Fortunately, Sonya had savings outside her investment accounts that covered those expenses. Many other accident victims are not as fortunate and have to dip into investments often earmarked for their children’s education and their retirement — which often means paying penalties for tapping into qualified accounts.

While Sonya didn’t deplete her investments, she did have to forego making contributions to her qualified accounts and adding to her other investments, which coming during her prime earning years meant that the compounded impact on her ultimate nest egg will be sizeable.

Moreover, the accident delayed and may even derail her plans to purchase a home and pay for graduate school so that she could earn an MBA degree leading to higher earnings.
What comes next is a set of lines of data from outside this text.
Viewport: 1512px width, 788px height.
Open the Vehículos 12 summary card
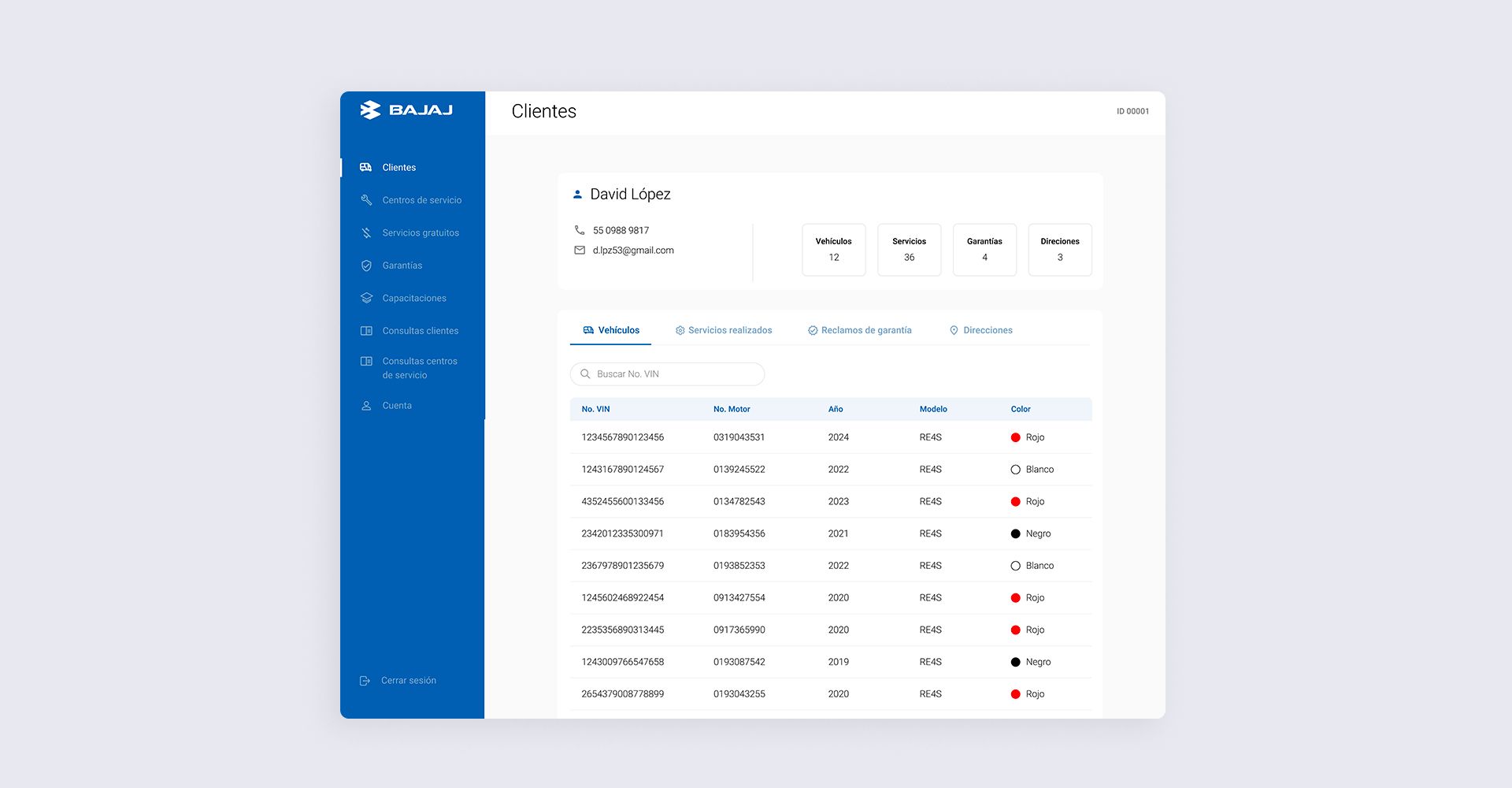point(833,250)
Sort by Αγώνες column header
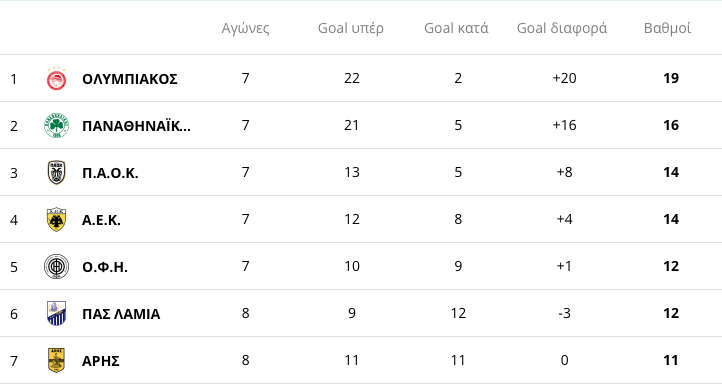This screenshot has height=385, width=722. click(x=245, y=29)
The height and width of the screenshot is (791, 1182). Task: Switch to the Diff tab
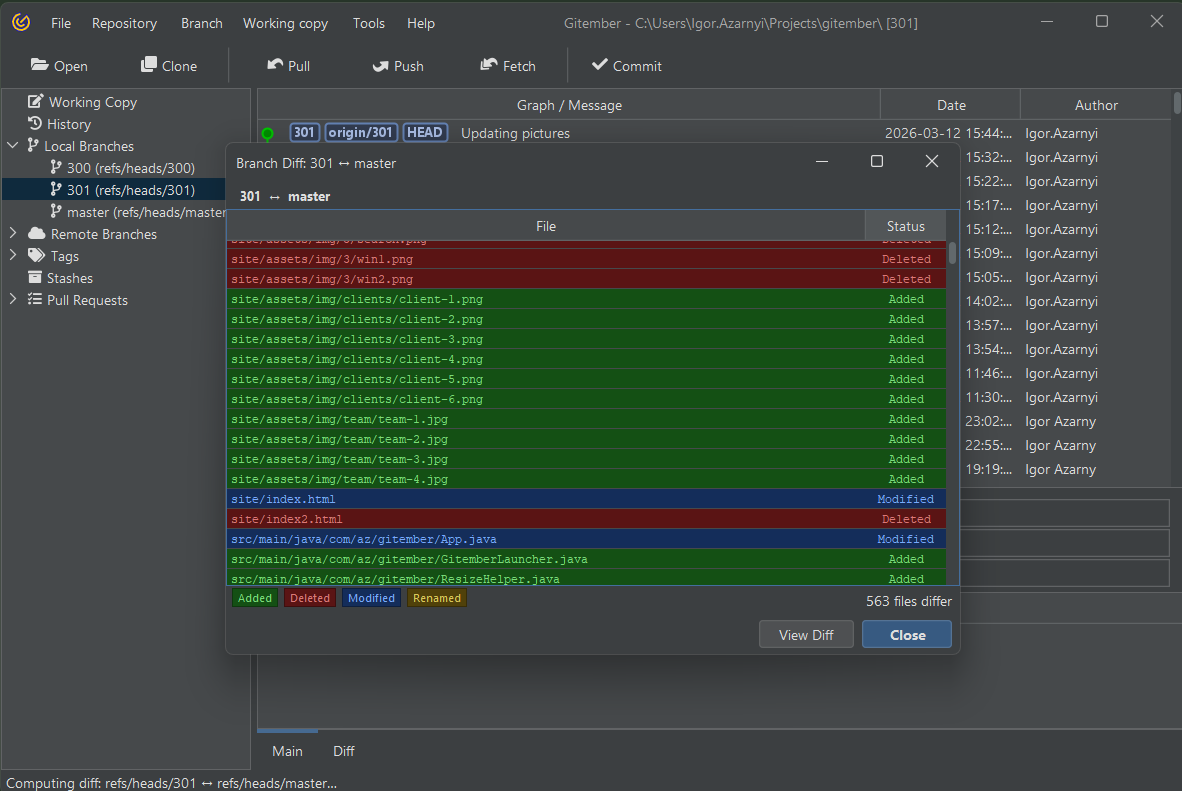click(343, 751)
With the help of her financial advisor, Sonya could have avoided the loss of income and the out-of-pocket expenses she incurred if she had been covered by a more comprehensive auto insurance policy. To be sure, no one expects financial advisors to be experts in property and casualty insurance, let alone the nuances of automobile insurance and provisions to protect against uninsured motorists. But a recent survey conducted for Chubb found that 85% of successful families place considerable importance on their financial advisor acting as their “financial quarterback” to help them navigate a wide range of financially-related matters including insurance.

Developing a relationship with a knowledgeable property and casualty insurance agent who can provide an annual review of clients’ coverage needs is a best-practice way of meeting and exceeding your clients’ service expectations. Many times, an expert review of property and casualty coverage will reveal ways in which clients can consolidate coverage and get better protection.

Certainly, for the physical pain that comes as a result of an auto accident, financial advisors can only provide the emotional support that helps healing. But to help insulate clients from the financial harm than can come from auto and other accidents, financial advisors can be an invaluable asset.